QUEENS — The detective who shot and killed an unarmed motorist on the Grand Central Parkway early Thursday morning was named in two lawsuits alleging civil rights violations and police brutality, according to court documents.
But Hassan Hamdy, a nine-year veteran, was also a former Marine who served in Japan and Norway from 1992 to 1996, when he was honorably discharged and earned commendations for heroics in the NYPD, sources said.
Hamdy was placed on modified duty after shooting Noel Polanco, 22, a National Guardsman with dreams of becoming a police officer, during a traffic stop on the Grand Central Parkway, police said.
“He always wanted to become a cop and to find out that his life was taken by a police officer… They have to know how to do their job," Polanco's mother, Cecilia Reyes, 46, said on Friday.
Police say Polanco, who lived with his mother in LeFrak City, was driving erratically on the Grand Central Parkway at 5:15 a.m. Thursday. Cops from the NYPD's elite Emergency Services Unit, including Hamdy, returning from serving a warrant in the Bronx, pulled him over.
Officers approached the vehicle, and Hamdy fired one shot through the passenger-side window into Polanco's abdomen.

_ _ _

- [Tasks to perform]:
a – In the news report on the parkway shooting, at what time was Polanco said to be driving erratically?
b – Using the news report on the parkway shooting, say whether each statement agrees with it: (i) Hamdy served as a Marine in Japan and Norway. (ii) Hamdy fired two shots into the car. (iii) Polanco lived with his father.

- [Data under study]:
_ _ _

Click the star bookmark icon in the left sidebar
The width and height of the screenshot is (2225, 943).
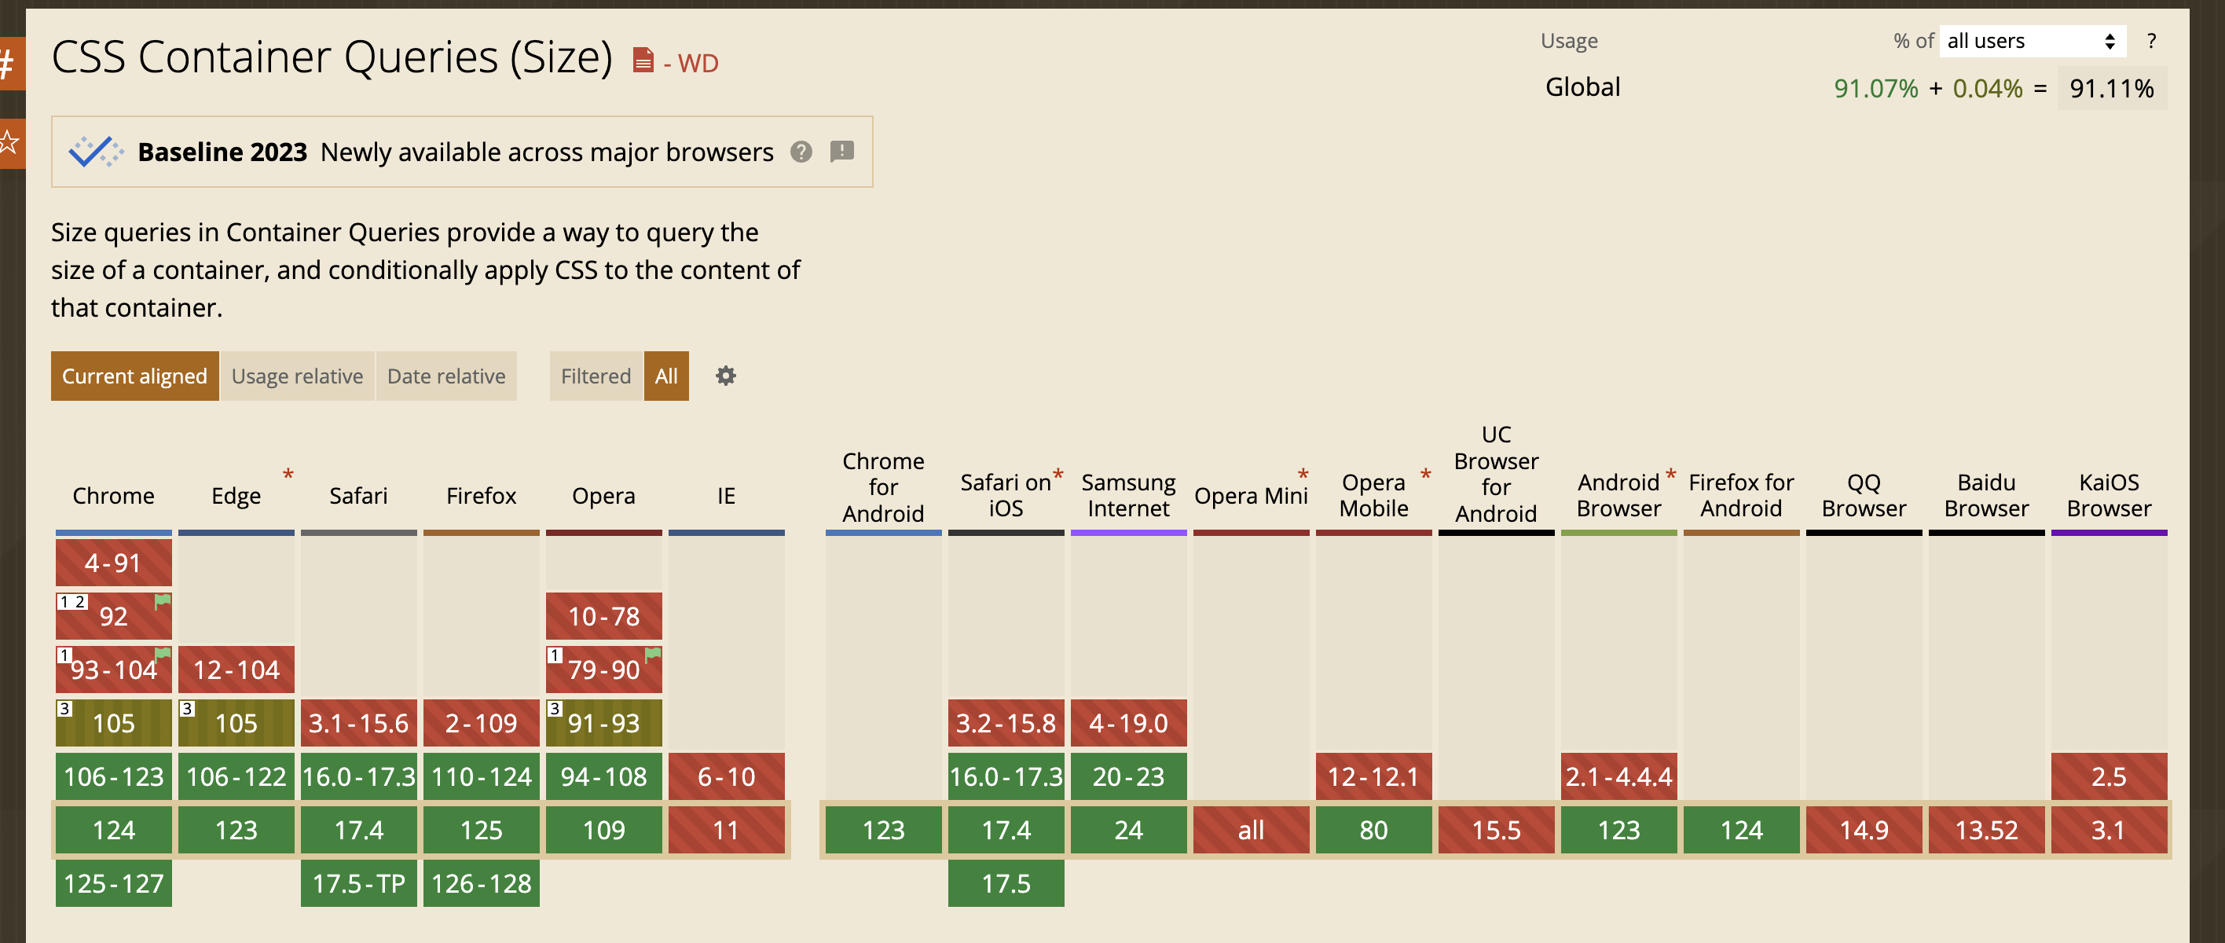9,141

_ _ _

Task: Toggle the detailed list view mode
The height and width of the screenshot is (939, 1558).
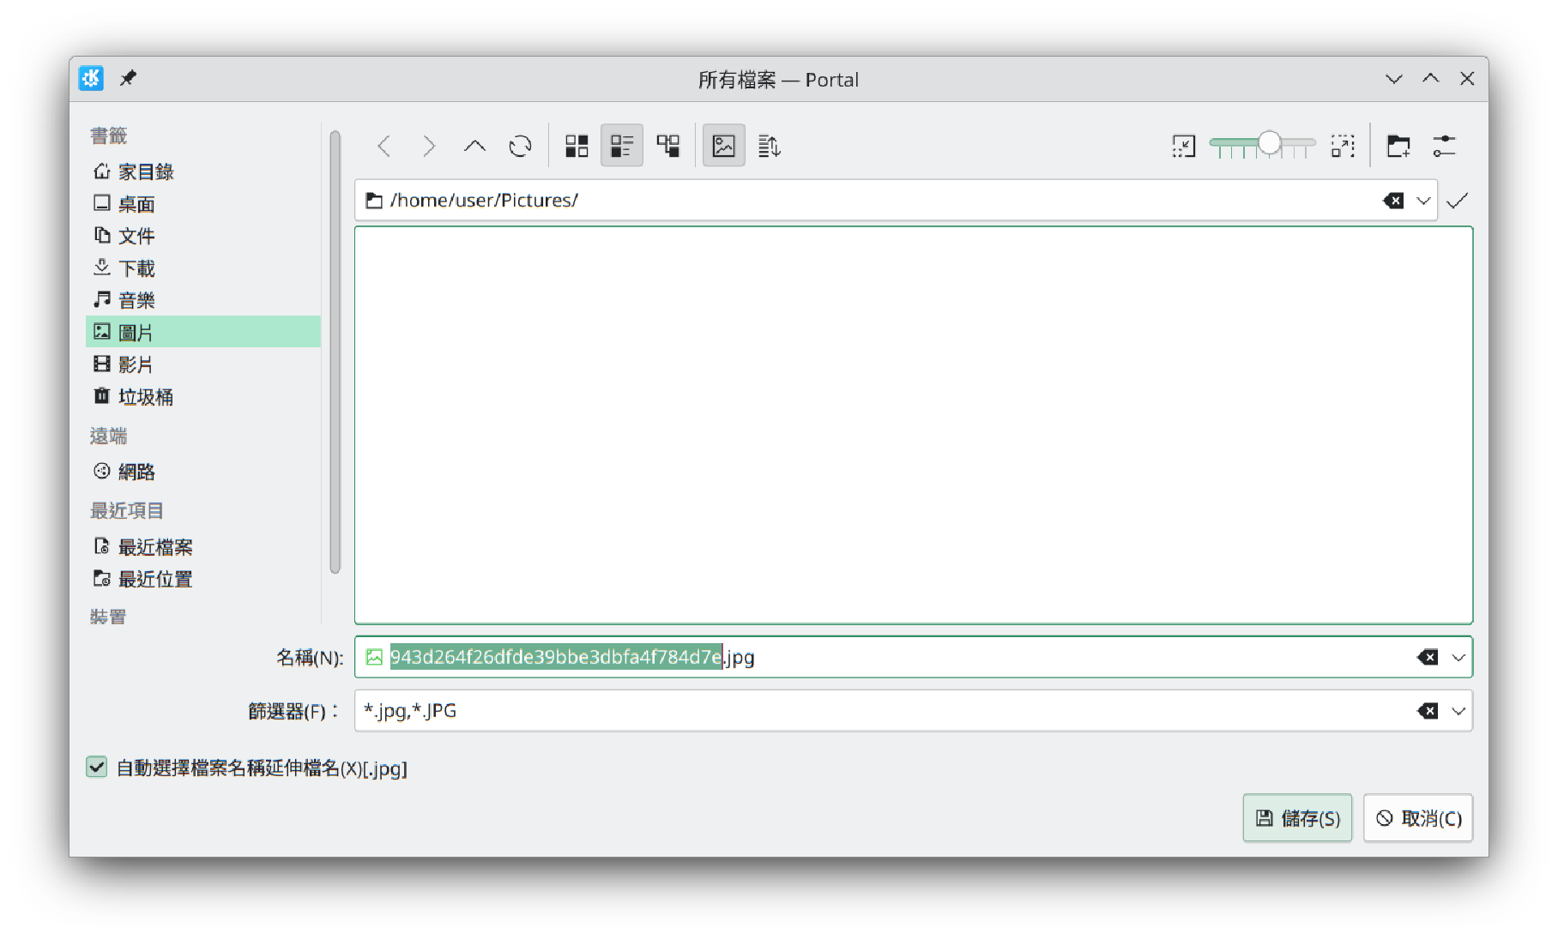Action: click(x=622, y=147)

_ _ _

- [Answer set]:
a – At 5:15 a.m. Thursday.

b –
(i) Yes: "a former Marine who served in Japan and Norway from 1992 to 1996"
(ii) No: "Hamdy fired one shot through the passenger-side window"
(iii) No: "lived with his mother in LeFrak City"